Read, Daniel , important American tunebook compiler and composer; b. Attleboro, Mass., Nov. 16, 1757; d. New Haven, Conn., Dec. 4, 1836. He worked on a farm as a youth. He studied mechanics, and was employed as a surveyor at 18; began to compose at 17. He served in the Continental Army as a private, and at 21 settled at New Stratford; later went to New Haven, hi 1782–83 he maintained a singing school on the North River. He also was a comb maker. At his death, he left a collection of some 400 tunes by him and other composers. He publ.
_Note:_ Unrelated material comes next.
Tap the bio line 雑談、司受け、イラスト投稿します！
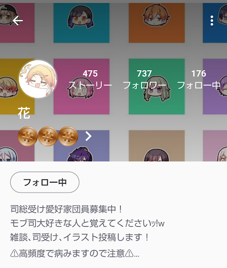The image size is (227, 268). (80, 237)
The American Singing Book, or a New and Easy Guide to the Art of Psalmody, devised for the use of Singing Schools in America (New Haven, 1785; subsequent eds., 1786, 1792, 1793, 1795), the American Musical Magazine (containing New England church music; compiled with Amos Doolittle; New Haven, 12 numbers, May 1786 to Sept. 1787; reprinted, Scarsdale, N.Y., 1961), Supplement to The American Singing Book (New Haven, 1787), The Columbian Harmonist, in 3 books: No. 1 (New Haven, 1793), No. 2 (New Haven, 1794; 2nd ed., with numerous additions, 1798; 3rd ed., with further additions, 1801), and No. 3 (New Haven, 1795); all 3 books in 1 vol. (New Haven, 1795; 2nd ed., completely rev., Dedham, Mass., 1804; 3rd ed., Boston, 1807; 4th ed., Boston, 1810), and The New Haven Collection of Sacred Music (New Haven, 1818).

Bibliography

V. Bushnell, D. R. of New Haven (1757–1836): The Man and His Musical Activities (diss., Harvard Univ., 1979).